Which reads map to each strand in Stranded RNA workflows, and how is strandedness achieved?
In the Illumina Stranded mRNA, Illumina Stranded Total, TruSeq Stranded mRNA, and TruSeq Stranded Total workflows, Read 1 maps to the antisense strand and Read 2 maps to the sense strand.
- Note: In TruSeq Small RNA it is the opposite; Read1 maps to the sense strand and Read2 maps to the antisense strand.
- TruSeq Small RNA achieves strandedness by ligating the RNA 5' Adapter to the 5' end of the transcript and the RNA 3' Adapter to the 3' end. After PCR addition of index adapters, this results in Read1 sequencing the sense orientation of the small RNA.
The following diagrams show how strandedness is achieved in the Illumina Stranded mRNA, Illumina Stranded Total, TruSeq Stranded mRNA, and TruSeq Stranded Total preparation kits. Note that the TruSeq RNA v2 workflow does not retain or provide stranded information.
Purify and Fragment mRNA or Deplete and Fragment Total RNA In Illumina/TruSeq Stranded mRNA workflows, oligo(dT) magnetic beads capture messenger RNAs (mRNAs) with polyA tails. In Illumina/TruSeq Stranded Total workflows, abundant RNA is depleted. Following mRNA purification or rRNA depletion, the RNA is fragmented into small pieces and primed with random hexamers.
Synthesize First Strand cDNA This step reverse transcribes the hexamer-primed RNA fragments to produce first strand complementary DNA (cDNA). The First Strand Synthesis Mix includes Actinomycin D, which allows RNA-dependent synthesis and improves strand specificity while preventing spurious DNA-dependent synthesis.
Synthesize Second Strand cDNA This step removes the RNA template and synthesizes a replacement strand to generate blunt-ended, double-stranded cDNA fragments. In place of deoxythymidine triphosphate (dTTP), deoxyuridine triphosphate (dUTP) is incorporated to quench the second strand during amplification and achieve strand specificity.
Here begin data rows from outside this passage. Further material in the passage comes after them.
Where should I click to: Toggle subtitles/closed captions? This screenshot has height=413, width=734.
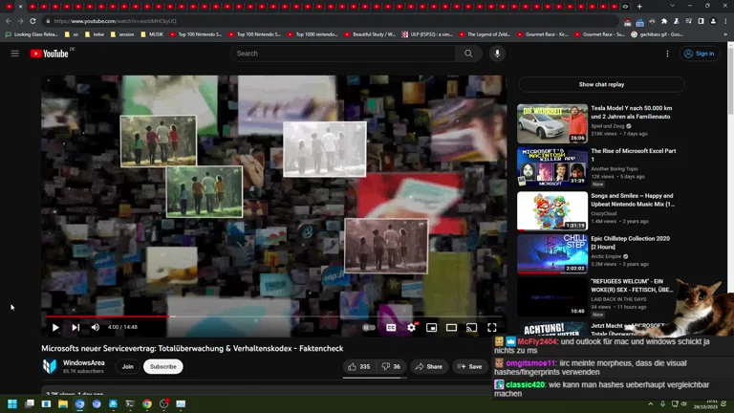point(391,328)
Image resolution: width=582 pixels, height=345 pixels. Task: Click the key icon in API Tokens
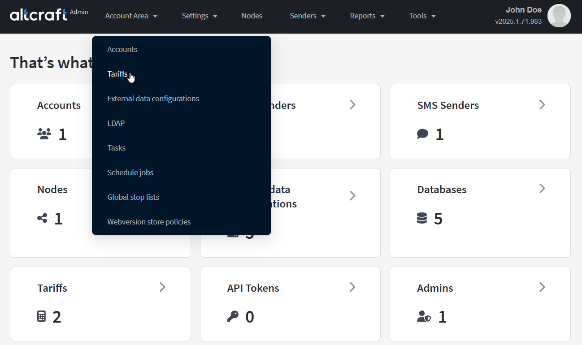tap(233, 316)
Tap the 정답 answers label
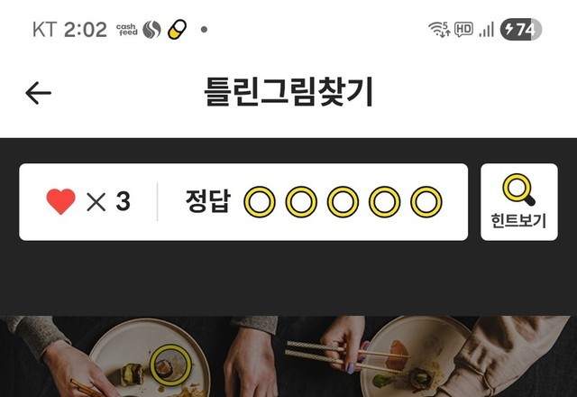The height and width of the screenshot is (397, 577). click(x=208, y=201)
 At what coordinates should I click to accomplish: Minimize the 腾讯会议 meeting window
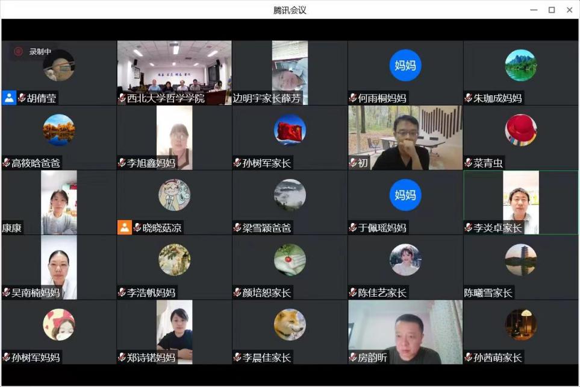[534, 10]
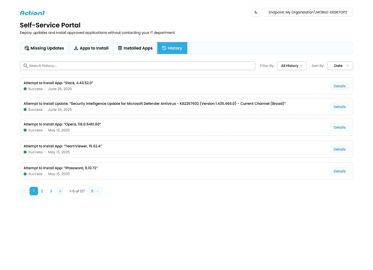Click the search magnifier icon
Screen dimensions: 373x270
pos(26,66)
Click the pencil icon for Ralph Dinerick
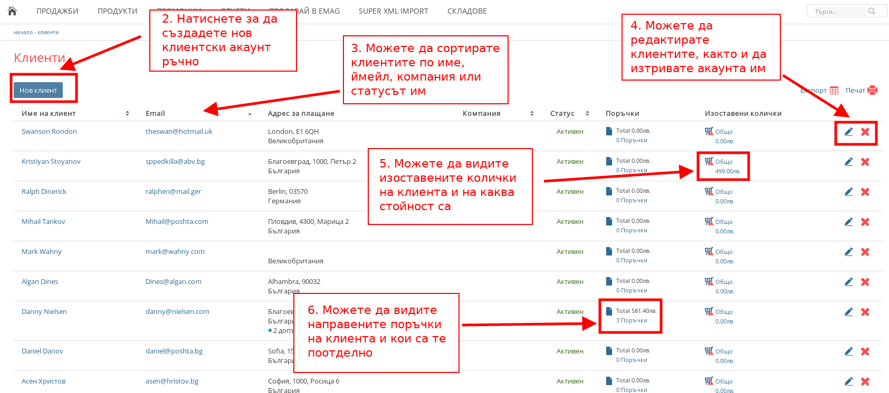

Adenylate 3' Ends This step adds an adenine (A) nucleotide to the 3 ends of the blunt fragments to prevent them from ligating to each other during adapter ligation. A corresponding thymine (T) nucleotide on the 3 end of the adapter provides a complementary overhang for ligating the adapter to the fragment.
Ligate Adapters or Anchors TruSeq Stranded mRNA and TruSeq Stranded Total: This process ligates multiple indexing adapters to the ends of the double-stranded cDNA fragments, which prepares them for hybridization onto a flow cell. Only the single-index adapter is shown in the following figure.
Illumina Stranded mRNA and Illumina Stranded Total: This step ligates pre-index anchors to the ends of the double-stranded cDNA fragments to prepare them for dual indexing. A subsequent PCR amplification step adds the index adapter sequences.
Amplify DNA Fragments TruSeq Stranded mRNA and TruSeq Stranded Total: The polymerase used in the assay does not incorporate past dUTP. Therefore, the second strand is effectively quenched during amplification. The products are enriched with PCR and purified to create the final cDNA library.
Illumina Stranded mRNA and Illumina Stranded Total: This step uses PCR to selectively amplify the anchor-ligated DNA fragments and add indexes and sequencing primer binding sequences for cluster generation. The polymerase used in the assay does not incorporate past dUTP. Therefore, the second strand is effectively quenched during amplification.
Final Library The library features single-index adapters, as shown in this workflow, or dual-index adapters, which contain an index at each end.
Cluster Generation and Read 1 Sequencing In Read 1, sequencing reads map to the antisense strand.
Paired-end Turnaround and Read 2 Sequencing In Read 2, sequencing reads map to the sense strand.